Looking back on the many years I experienced last year here at Mary Washington I have a few reflections and ideas for the future.  I think we’ve come a long way.    The divisional theme last year was “Communicating through the Changes” well we’ve made many changes and this year I want the theme to be “Reengaging with our Values”.

I believe we need to be the highly selective public liberal arts institution for which
we were once known; indeed I believe we should be recognized as one of the best public liberal arts universities in the nation.  Significant emotional and intellectual energy was expended this past year contemplating whether we should grow to become a regional comprehensive university.  I believe we can have expanding graduate programs that meet topical trends and regional educational needs while simultaneously reaffirming our core.  As we prepare leaders in the fields of Education, Business and our core Arts and Sciences they will go forth with the confidence of knowing that their liberal education has prepared them not just for the world that exists today but for the world that has yet to come.  Quoting Eric Hoffer: “In times of change the learners will inherit the earth, while the knowers will find themselves beautifully equipped to deal with a world that no longer exists.”

What does it mean to provide a liberal education?  This year we need to reexamine our beliefs to ensure that we are providing the liberal education that we claim.  We need to assess our programs and show evidence of the high quality that I know exists here at Mary Washington.  In an effort to comply with this directive we have succeeded in appointing Taiwo Ande as the Assistant Provost for Institutional Analysis and Effectiveness, Timothy O’Donnell has agreed to coordinate our self study and compliance certification for SACS, and we have a new faculty-led planning committee to educate and plan the process of choosing a QEP topic.

I have recommended and President Hurley has agreed that we should not seek to increase our undergraduate enrollment; in fact we might need to shrink our total undergraduate size slightly.  What I propose is that we reverse the recent trend of decreasing out of state students while adding international students who meet our standards of high quality.   Related to this goal we have a new assistant director of international academic services and visa manager (Cheryl Mason) who will coordinate the experiences of incoming international students.  An international experience should be available for all UMW students; toward that end, a search for a temporary director of Study Abroad is underway.  Eventually, I envision a future center for international affairs that employs the best practices of the field and is a model that other schools will emulate.
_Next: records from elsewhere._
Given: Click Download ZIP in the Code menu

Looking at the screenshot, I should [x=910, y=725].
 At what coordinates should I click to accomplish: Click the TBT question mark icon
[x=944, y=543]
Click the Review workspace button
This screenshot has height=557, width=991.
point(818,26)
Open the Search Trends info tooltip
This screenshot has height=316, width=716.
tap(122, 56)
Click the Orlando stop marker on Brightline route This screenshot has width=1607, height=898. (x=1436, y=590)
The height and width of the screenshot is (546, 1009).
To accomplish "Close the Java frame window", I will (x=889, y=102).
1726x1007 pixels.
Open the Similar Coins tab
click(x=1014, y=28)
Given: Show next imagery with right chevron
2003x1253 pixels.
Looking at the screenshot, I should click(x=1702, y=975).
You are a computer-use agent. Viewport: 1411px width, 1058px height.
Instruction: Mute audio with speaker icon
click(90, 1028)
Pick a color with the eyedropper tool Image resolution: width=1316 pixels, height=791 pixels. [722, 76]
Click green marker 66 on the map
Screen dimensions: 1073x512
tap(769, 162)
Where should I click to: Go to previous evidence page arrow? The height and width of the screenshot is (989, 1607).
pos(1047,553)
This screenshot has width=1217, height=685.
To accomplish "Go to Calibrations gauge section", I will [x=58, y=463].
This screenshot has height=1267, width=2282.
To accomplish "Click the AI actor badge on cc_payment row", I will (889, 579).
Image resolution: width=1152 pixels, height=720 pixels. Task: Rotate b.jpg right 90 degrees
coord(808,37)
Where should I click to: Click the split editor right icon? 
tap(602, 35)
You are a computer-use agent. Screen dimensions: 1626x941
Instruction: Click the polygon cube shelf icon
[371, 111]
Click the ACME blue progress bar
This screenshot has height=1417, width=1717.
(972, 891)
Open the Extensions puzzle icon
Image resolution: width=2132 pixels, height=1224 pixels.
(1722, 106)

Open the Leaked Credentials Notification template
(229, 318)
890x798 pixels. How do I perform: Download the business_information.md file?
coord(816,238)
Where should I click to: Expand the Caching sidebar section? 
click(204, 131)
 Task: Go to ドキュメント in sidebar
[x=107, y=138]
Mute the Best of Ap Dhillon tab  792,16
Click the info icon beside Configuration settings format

For the sixth year in a row, the Peace Corps has named UMW to its annual list of “Top Producing Colleges and Universities.” UMW ranks sixth among small colleges and universities with fewer than 5,000 undergraduates, with 20 alumni currently volunteering for the Peace Corps. Since the Peace Corps’ inception in 1961, 184 Mary Washington alumni have served the 27-month commitment around the world.  These results are most insightful as to the nature of our institution.  We should celebrate the fact that we have produced citizens who care about the world they inhabit and choose to make a difference.  Now we need to ask, can we do even more to integrate service learning into our curriculum?

As we enter the academic year 2010-11, I believe we have the focus, the direction and the academic team to pursue excellence.  I look forward to working with all of you as we reengage with the values that make Mary Washington a distinctive place, and as we develop new avenues for expressing those values through creative, distinctive, and valuable programs for our students.